WHAT YOU HAVE TO DO:
Please transcribe the listing below in full and word for word, without its pictures.

DATASET EXCERPTS:
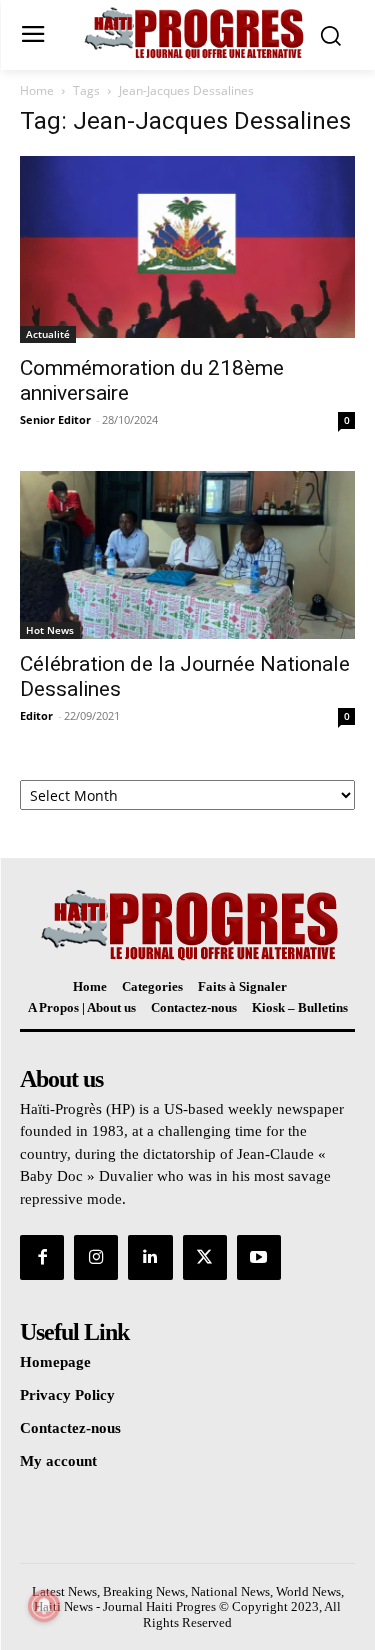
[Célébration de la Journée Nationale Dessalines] (187, 555)
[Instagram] (96, 1257)
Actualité (48, 334)
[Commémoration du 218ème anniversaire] (187, 249)
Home (37, 90)
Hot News (50, 630)
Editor (36, 715)
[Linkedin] (150, 1257)
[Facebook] (42, 1257)
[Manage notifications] (44, 1606)
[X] (205, 1257)
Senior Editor (55, 419)
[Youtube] (259, 1257)
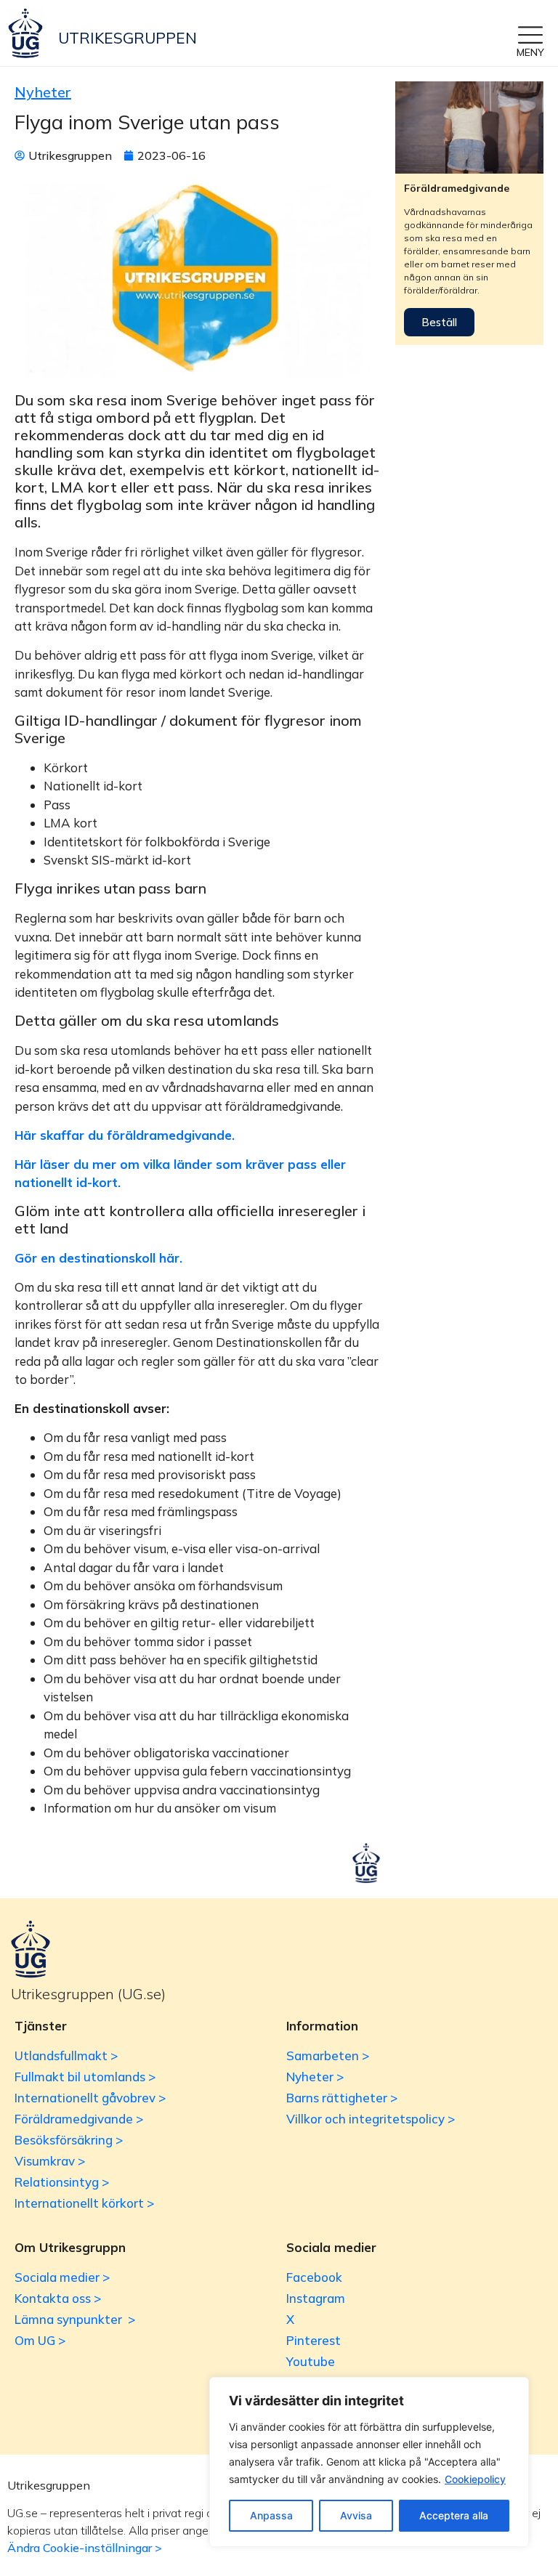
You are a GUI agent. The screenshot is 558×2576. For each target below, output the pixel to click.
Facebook (314, 2277)
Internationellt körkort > (84, 2203)
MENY (530, 52)
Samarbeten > (327, 2055)
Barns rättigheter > (341, 2097)
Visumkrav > (50, 2160)
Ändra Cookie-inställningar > (84, 2547)
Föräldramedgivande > (79, 2118)
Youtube (310, 2361)
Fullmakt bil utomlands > (85, 2076)
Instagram (315, 2298)
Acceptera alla (453, 2515)
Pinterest (313, 2340)
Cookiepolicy (475, 2479)
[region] (369, 2462)
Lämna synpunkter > (75, 2319)
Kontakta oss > (58, 2298)
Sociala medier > (62, 2277)
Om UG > (40, 2340)
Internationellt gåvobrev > (90, 2097)
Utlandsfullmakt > (66, 2055)
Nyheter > (315, 2076)
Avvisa (356, 2515)
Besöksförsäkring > (69, 2139)
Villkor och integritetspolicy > (370, 2118)
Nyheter (43, 92)
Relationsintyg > (62, 2182)
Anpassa (271, 2515)
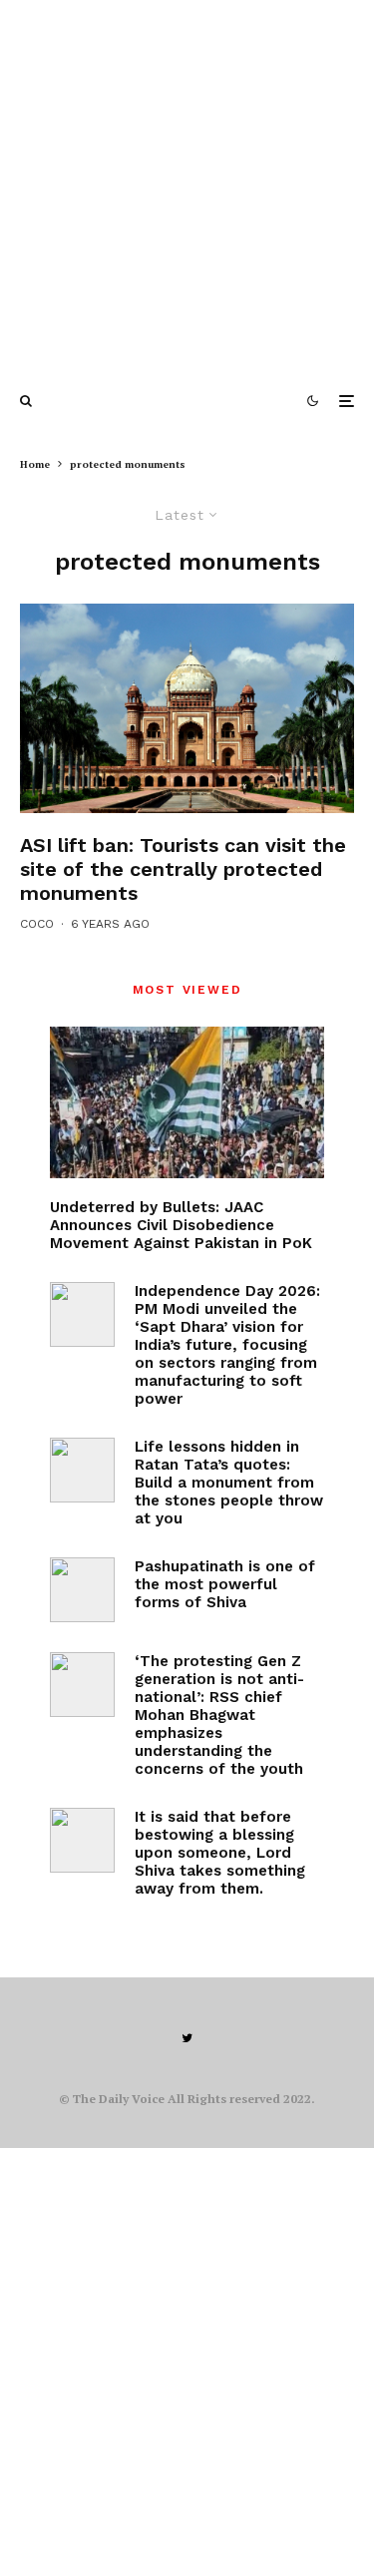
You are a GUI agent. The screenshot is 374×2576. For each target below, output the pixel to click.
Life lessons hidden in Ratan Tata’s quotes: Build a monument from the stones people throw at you (229, 1482)
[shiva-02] (82, 1840)
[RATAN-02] (82, 1470)
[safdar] (187, 708)
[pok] (187, 1102)
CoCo (37, 924)
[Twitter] (187, 2038)
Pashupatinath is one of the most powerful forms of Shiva (225, 1584)
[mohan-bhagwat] (82, 1684)
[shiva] (82, 1589)
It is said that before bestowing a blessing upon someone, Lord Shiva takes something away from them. (220, 1853)
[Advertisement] (187, 187)
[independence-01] (82, 1314)
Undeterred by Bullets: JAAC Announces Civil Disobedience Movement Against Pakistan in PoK (181, 1225)
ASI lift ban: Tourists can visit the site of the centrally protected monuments (183, 869)
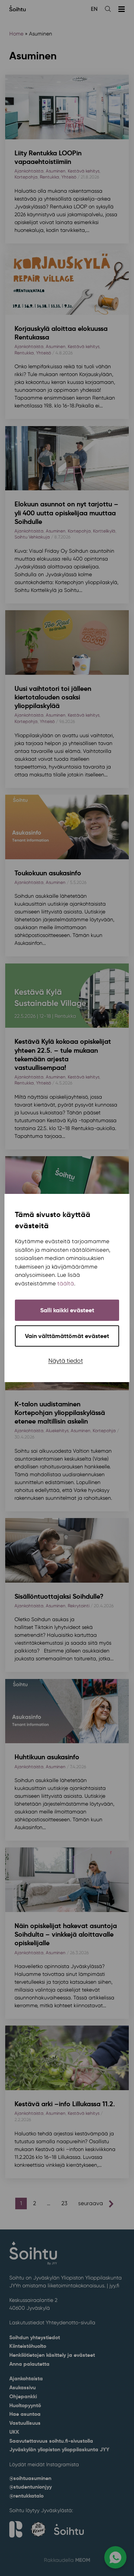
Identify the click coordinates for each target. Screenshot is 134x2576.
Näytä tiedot (65, 1360)
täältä (65, 1283)
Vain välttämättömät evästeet (67, 1336)
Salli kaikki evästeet (67, 1310)
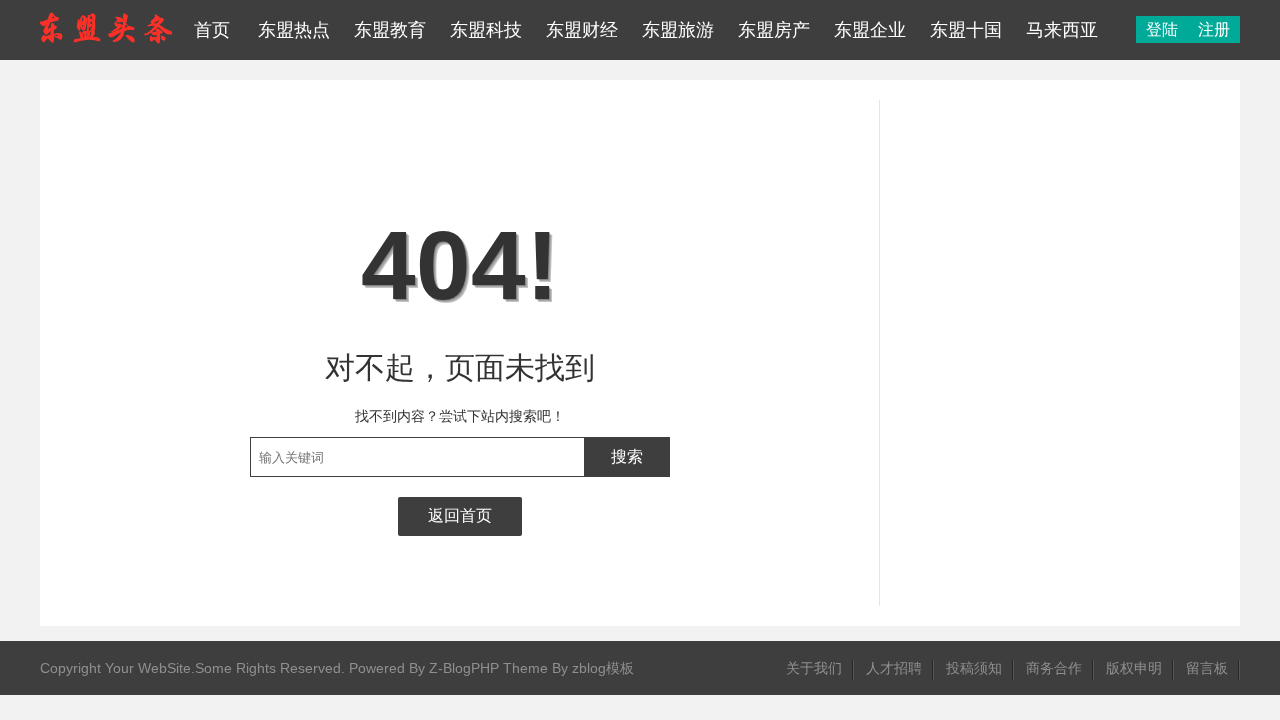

OUTPUT OF THE TASK:
[Célébration de la Journée Nationale Dessalines] (187, 555)
[Instagram] (96, 1257)
Actualité (48, 334)
[Commémoration du 218ème anniversaire] (187, 249)
Home (37, 90)
Hot News (50, 630)
Editor (36, 715)
[Linkedin] (150, 1257)
[Facebook] (42, 1257)
[Manage notifications] (44, 1606)
[X] (205, 1257)
Senior Editor (55, 419)
[Youtube] (259, 1257)
You are a GUI agent. The screenshot is 558×2576. For each target below, output the pixel to click.
Facebook (314, 2277)
Internationellt körkort > (84, 2203)
MENY (530, 52)
Samarbeten > (327, 2055)
Barns rättigheter > (341, 2097)
Visumkrav > (50, 2160)
Ändra Cookie-inställningar > (84, 2547)
Föräldramedgivande > (79, 2118)
Youtube (310, 2361)
Fullmakt bil utomlands > (85, 2076)
Instagram (315, 2298)
Acceptera alla (453, 2515)
Pinterest (313, 2340)
Cookiepolicy (475, 2479)
[region] (369, 2462)
Lämna synpunkter > (75, 2319)
Kontakta oss > (58, 2298)
Sociala medier > (62, 2277)
Om UG > (40, 2340)
Internationellt gåvobrev > (90, 2097)
Utlandsfullmakt > (66, 2055)
Nyheter > (315, 2076)
Avvisa (356, 2515)
Besöksförsäkring > (69, 2139)
Villkor och integritetspolicy > (370, 2118)
Nyheter (43, 92)
Relationsintyg > (62, 2182)
Anpassa (271, 2515)
You are a GUI agent. The screenshot is 374×2576. For each target below, output the pixel to click.
Life lessons hidden in Ratan Tata’s quotes: Build a monument from the stones people throw at you (229, 1482)
[shiva-02] (82, 1840)
[RATAN-02] (82, 1470)
[safdar] (187, 708)
[pok] (187, 1102)
CoCo (37, 924)
[Twitter] (187, 2038)
Pashupatinath is one of the most powerful forms of Shiva (225, 1584)
[mohan-bhagwat] (82, 1684)
[shiva] (82, 1589)
It is said that before bestowing a blessing upon someone, Lord Shiva takes something away from them. (220, 1853)
[Advertisement] (187, 187)
[independence-01] (82, 1314)
Undeterred by Bullets: JAAC Announces Civil Disobedience Movement Against Pakistan in PoK (181, 1225)
ASI lift ban: Tourists can visit the site of the centrally protected monuments (183, 869)
Identify the click coordinates for each target. Screenshot is 134x2576.
Näytä tiedot (65, 1360)
täältä (65, 1283)
Vain välttämättömät evästeet (67, 1336)
Salli kaikki evästeet (67, 1310)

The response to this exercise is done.